Crimson is an independent energy company engaged in the acquisition, exploitation, exploration and development of natural gas and crude oil properties.  We have historically focused our operations in the onshore U.S. Gulf Coast and South Texas regions, which are generally characterized by high rates of return in known, prolific producing trends.  We have recently expanded our strategic focus to include longer reserve life resource plays that we believe provide significant long-term growth potential in multiple formations.

 
38

 

We intend to grow reserves and production by developing our existing producing property base, developing our East Texas and South Texas resource potential, and pursuing opportunistic acquisitions in areas where we have specific operating expertise.  We have developed a significant project inventory associated with our existing property base.  Our technical team has a successful track record of adding reserves through the drillbit.  Since January 2008 and through December 2010, we have drilled 42 gross (19.0 net) wells with an overall success rate of 93%.  At December 31, 2010, we had two wells in progress.

As of December 31, 2010, our proved reserves, as estimated by our independent reserve engineering firm, Netherland, Sewell & Associates, Inc., in accordance with reserve reporting guidelines mandated by the SEC, were 166.5 Bcfe, consisting of 135.7 Bcf of natural gas and 5.1 MMBbl of crude oil, condensate and natural gas liquids with a PV-10 of $239.7 million.  As of December 31, 2010, 81% of our proved reserves were natural gas, 48% were proved developed and 89% were attributed to wells and properties operated by us.  During 2010 we grew proved reserves from 97.5 Bcfe at December 31, 2009 to 166.5 Bcfe at December 31, 2010.  

Recent Developments

New Second Lien Term Loan Facility

Effective December 27, 2010, we entered into a new second lien credit agreement providing for a five-year term loan in the principal amount of $175.0 million.  Proceeds from the new term loan were used to retire all $150.0 million principal amount of its existing second lien term loan at par plus accrued interest, to pay off a $2.0 million subordinated promissory note, to pay related fees and expenses, and to use the remainder to substantially reduce outstanding borrowings under our first lien revolving bank credit facility.  See “—Liquidity and Capital Resources—Capital resources.”

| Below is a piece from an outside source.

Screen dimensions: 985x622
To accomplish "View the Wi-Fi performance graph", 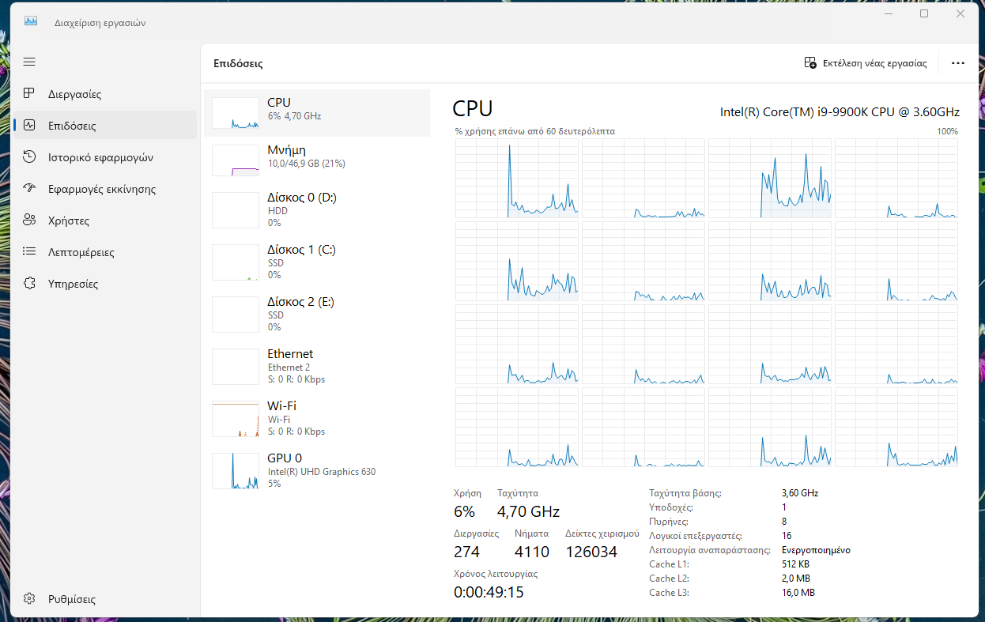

Amendment to Revolving Credit Agreement

Effective December 27, 2010, we entered into a sixth amendment to our senior secured revolving credit agreement.  This amendment provides, among other things, for: (i) an extension of the maturity date of our revolving credit facility to May 31, 2013; (ii) permitted issuance of the new second lien  note and related guarantees, entering into the intercreditor agreement and related security documents, and the application of the net proceeds from this offering to pay off the $150.0 million existing second lien term loan and certain other debt; (iii) a reduction of the borrowing base by 25% of the principal amount in excess of $150.0 million of the new second lien notes offered and issued hereby; (iv) a change in the maximum leverage ratio (total consolidated debt to adjusted EBITDAX, as defined in the credit agreement); (v) a maximum senior leverage ratio (total borrowings and letter of credit commitments under the revolving credit facility to adjusted EBITDAX, as defined in the credit agreement); and (vi) a change in the minimum interest coverage ratio (adjusted EBITDAX to interest expense).
 
Our current borrowing base under our revolving credit facility of $88.75 million is limited unless and until we enter into additional hedging agreements that would add an incremental $3.0 million in discounted present value to our reserve base. See “Management’s Discussion and Analysis of Financial Condition and Results of Operations—Liquidity and Capital Resources—Capital Resources.”
 
Equity Issuance and Appointment of Director

On December 22, 2010, we completed a private placement transaction with America Capital Energy Corporation (“ACEC”) and announced the appointment of Mr. Ni Zhaoxing to the board of directors in connection with the completion of this transaction.  In the first step of the transaction, we issued 4,250,000 shares of common stock to ACEC on October 24, 2010 for $21.25 million and in the second step of the transaction we issued 1,750,000 shares of preferred stock for $8.75 million.  In connection with the designation of Mr. Ni to the board of directors, the issued and outstanding shares of preferred stock automatically converted into an equal number of shares of common stock, giving ACEC an aggregate ownership of approximately 13.4% of the outstanding shares of our common stock.

 
39

 

The common stock sold by us in this private placement transaction is not registered under the Securities Act of 1933, as amended (the "Securities Act"), or any state securities laws and may not be offered or sold in the United States absent registration or an applicable exemption from the registration requirements of the Securities Act and applicable state laws.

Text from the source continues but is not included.